Ściągałeś polskie filmy? Spodziewaj się wezwania na komisariat!

Ściągałeś polskie filmy? Spodziewaj się wezwania na komisariat!

Z prokuraturą współpracują też najwięksi dostawcy internetowi w Polsce, którzy wydali policji dane ok. 100 tysięcy internautów. Aktualnie internauci wzywani są na komisariaty w celu złożenia zeznać. Wzywani są w charakterze świadka. Redakcja dziennik.pl skontaktowała się z sześcioma dostawcami internetu: Multimedia, Vectra, Netia, Orange, Cyfrowy Polsat i UPC, pytając czy dostały wnioski o wydanie danych swoich klientów. Trzy firmy z listy, zastrzegając, że chcą pozostać anonimowe przyznały się, że takie wnioski dostały. Dziennik.pl ustalił, że łącznie, od trzech anonimowych operatorów uzyskano dane ponad 60 tysięcy osób.

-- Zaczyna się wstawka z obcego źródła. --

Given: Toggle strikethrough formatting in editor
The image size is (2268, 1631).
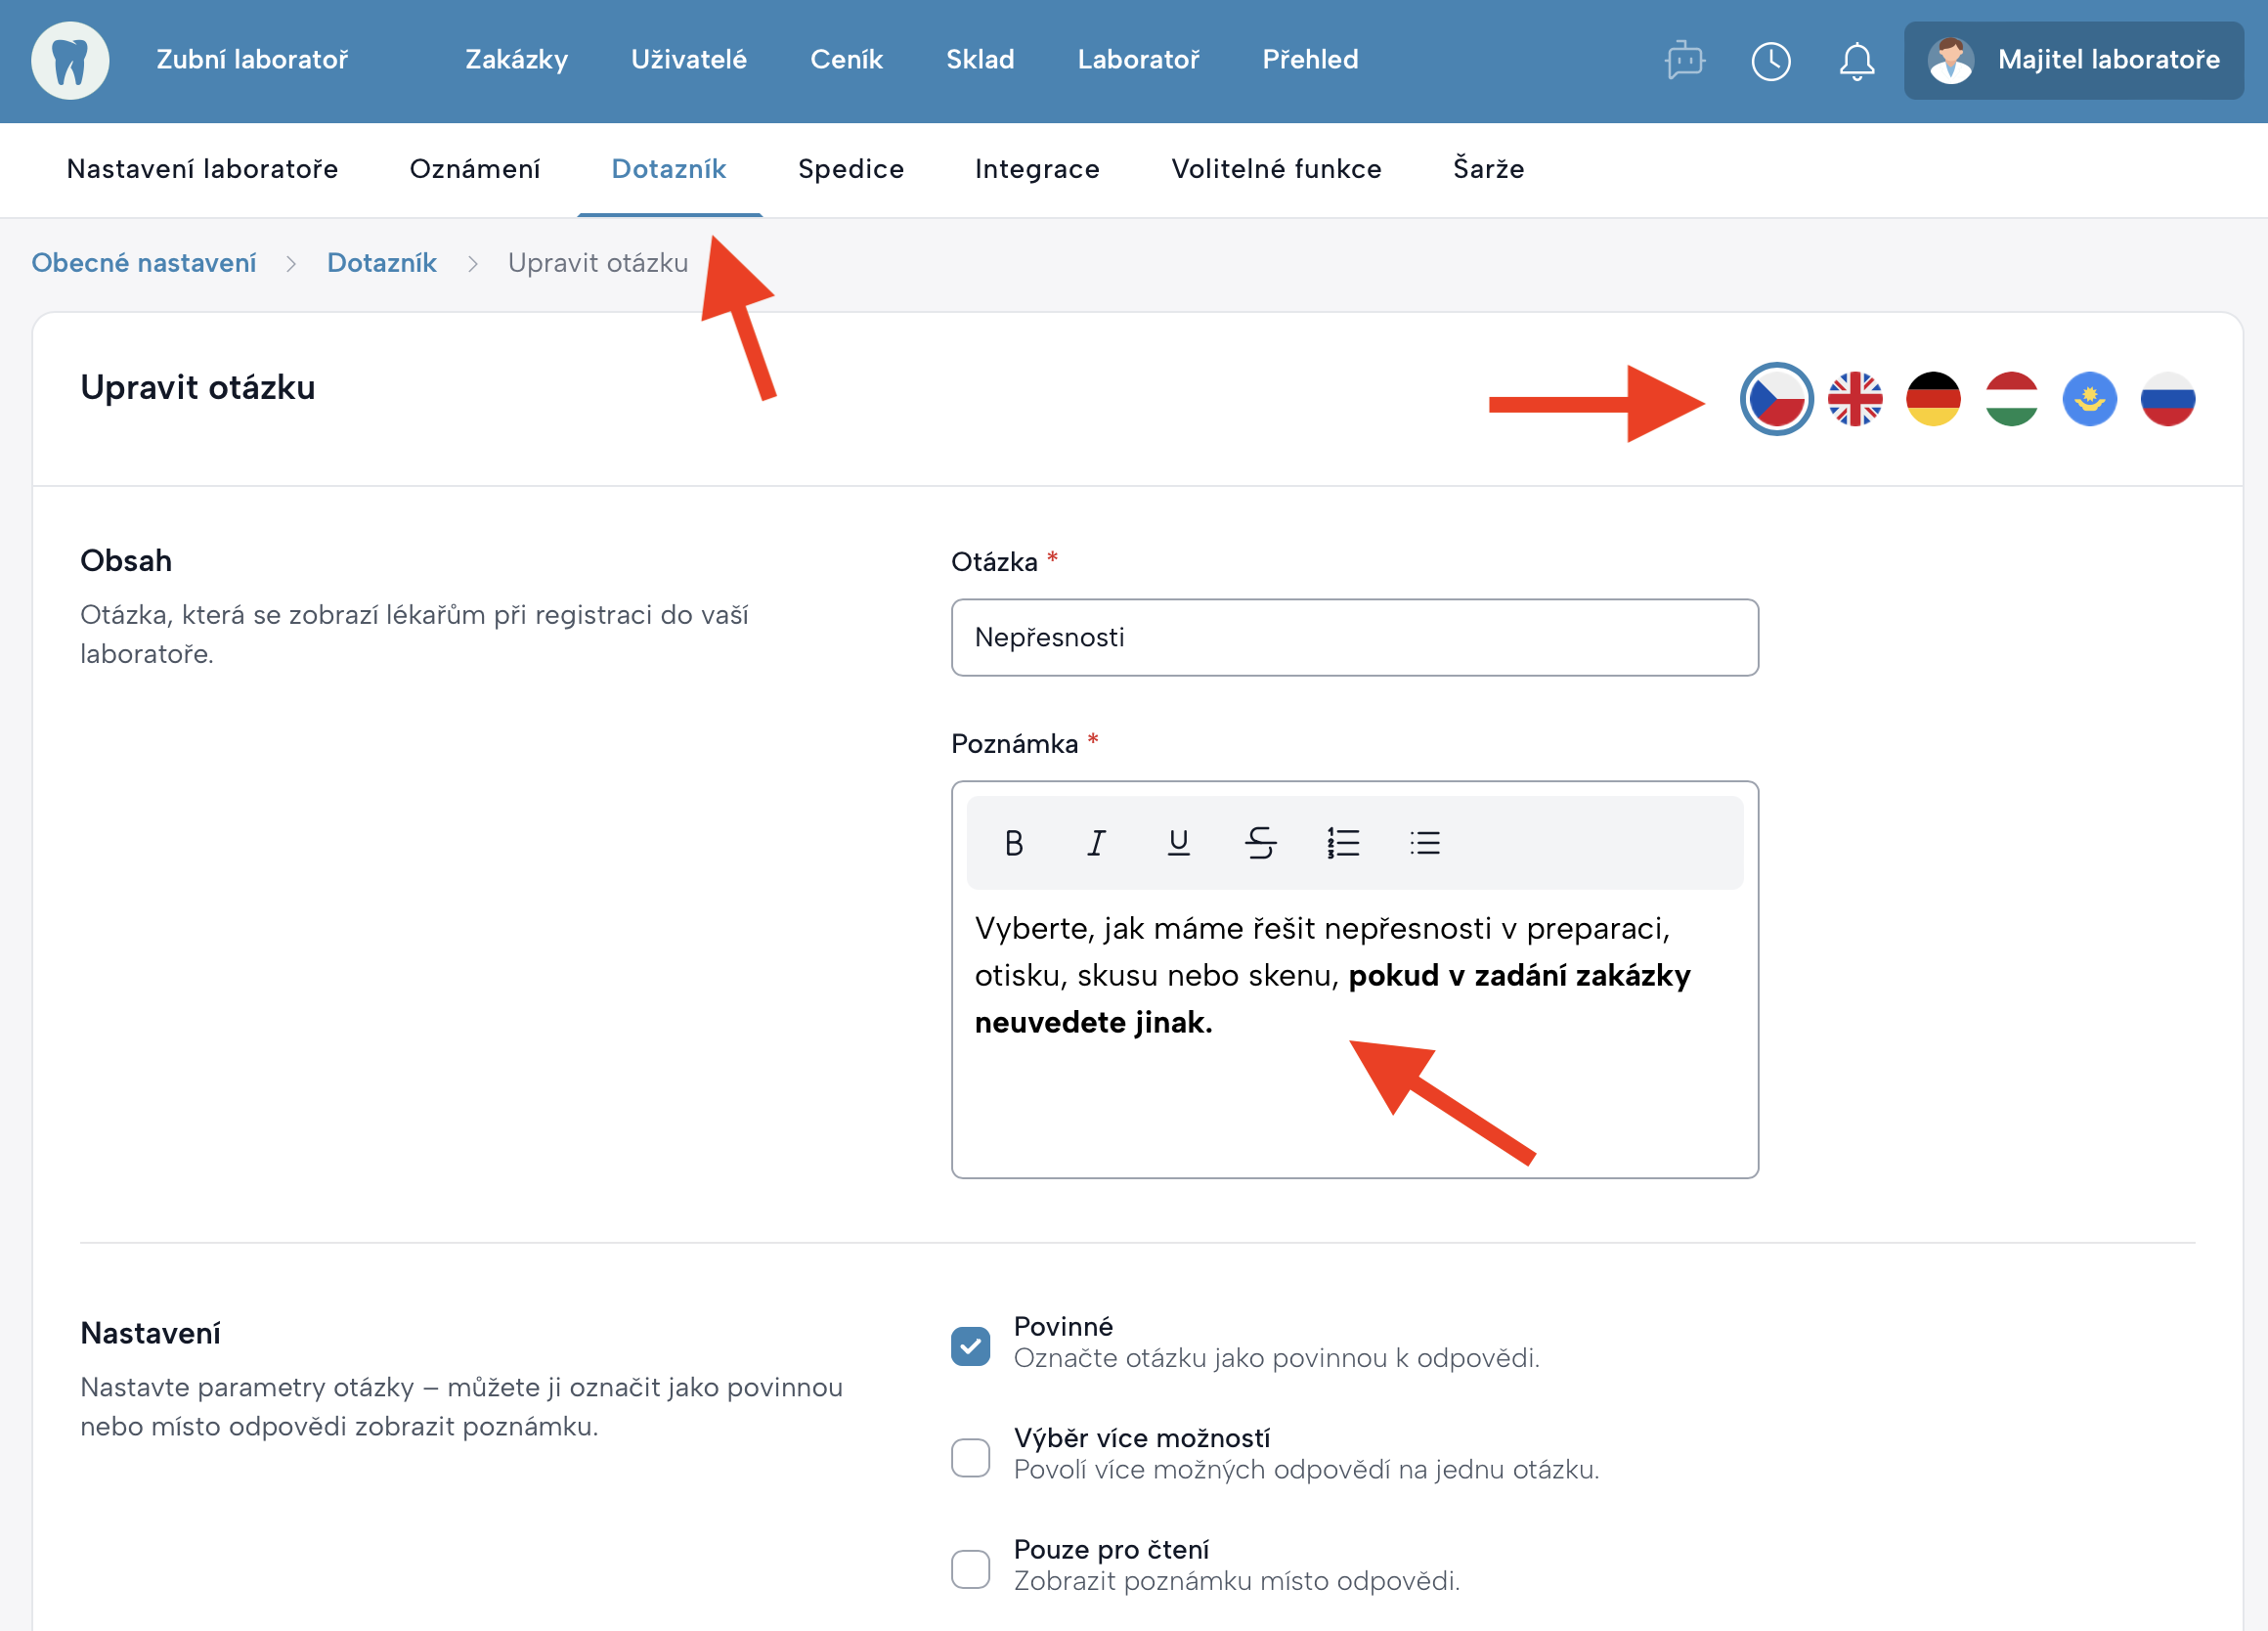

Każdy, kto otrzyma wezwanie na komisariat w celu złożenia zeznać, już w krótce dostanie też drugie pismo. Będzie to propozycja przedsądowej ugody, za którą trzeba będzie zapłacić 550zł.

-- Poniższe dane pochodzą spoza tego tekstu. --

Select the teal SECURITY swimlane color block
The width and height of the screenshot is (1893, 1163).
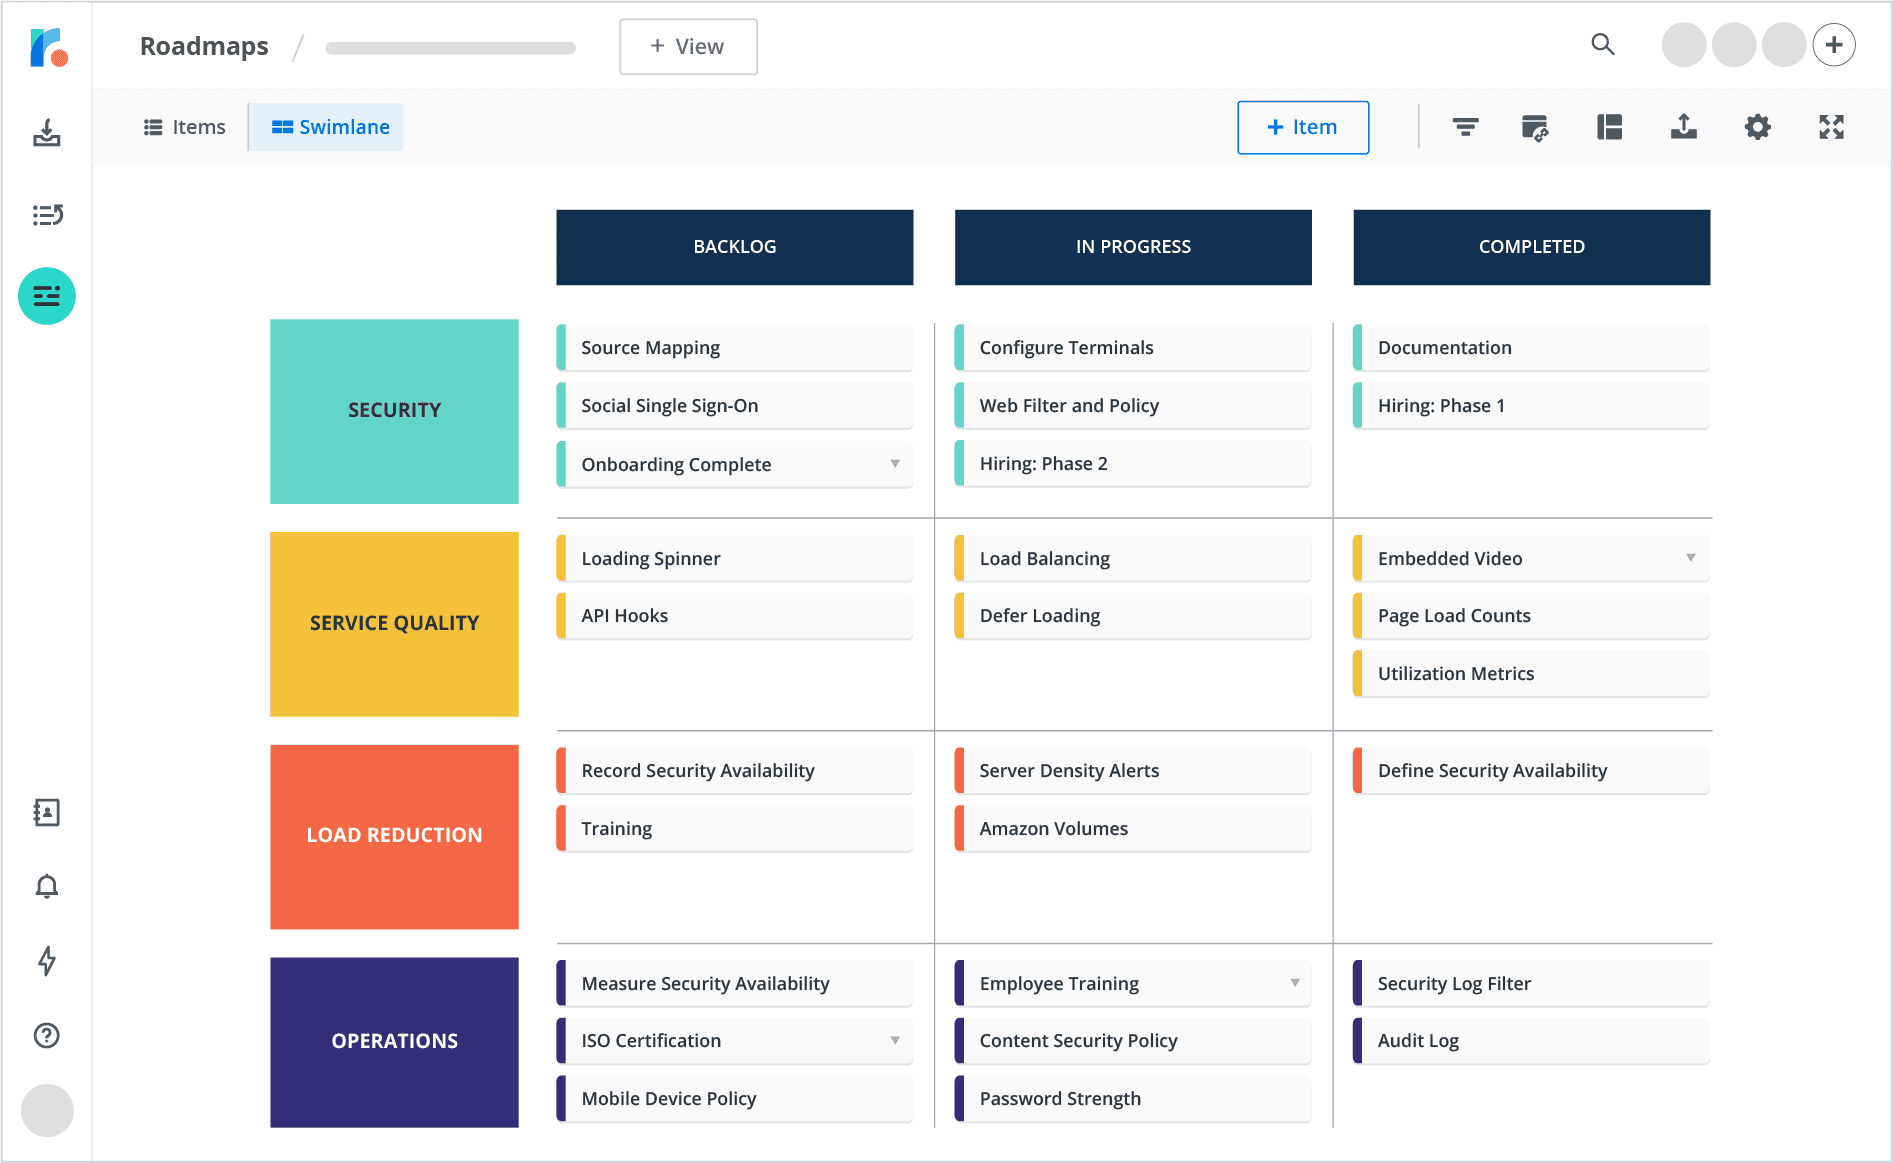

Za całą akcję odpowiedzialna jest niemiecka firma Baseprotect, która na terenie naszego kraju współpracuje z Kancelarią Anny Łuczak i zajmuje się ochroną praw autorskich polskich twórców filmowych.

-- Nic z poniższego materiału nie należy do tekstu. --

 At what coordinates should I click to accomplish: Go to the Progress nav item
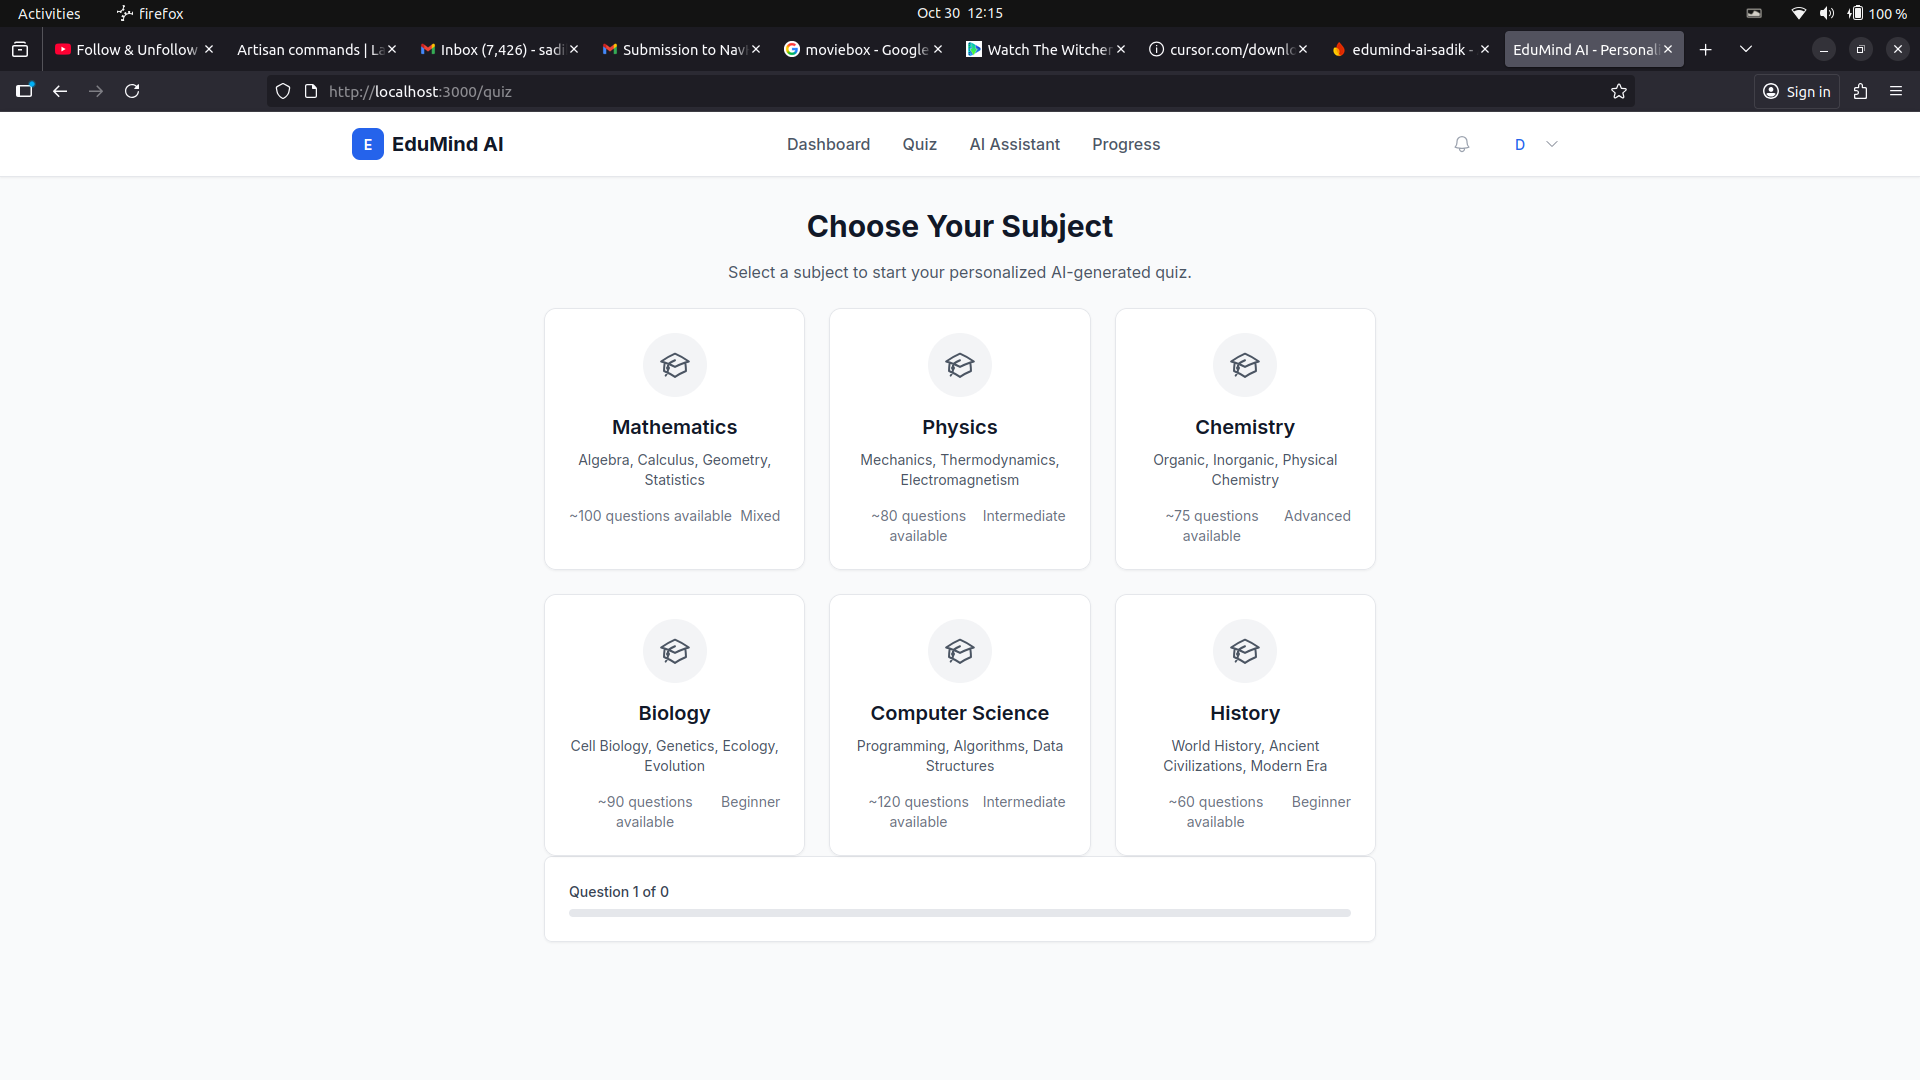[1126, 144]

Oczywiście, zanim spośród 100 tysięcy użytkowników zostaną wybrani ludzie, którym można będzie postawić jakiekolwiek zarzuty minie jeszcze sporo czasu – polscy policjanci muszą najpierw wszystkich przesłuchać, a to trochę potrwa. Rekordzista pracujący przy tej sprawie ma już ponad 700 nadgodzin.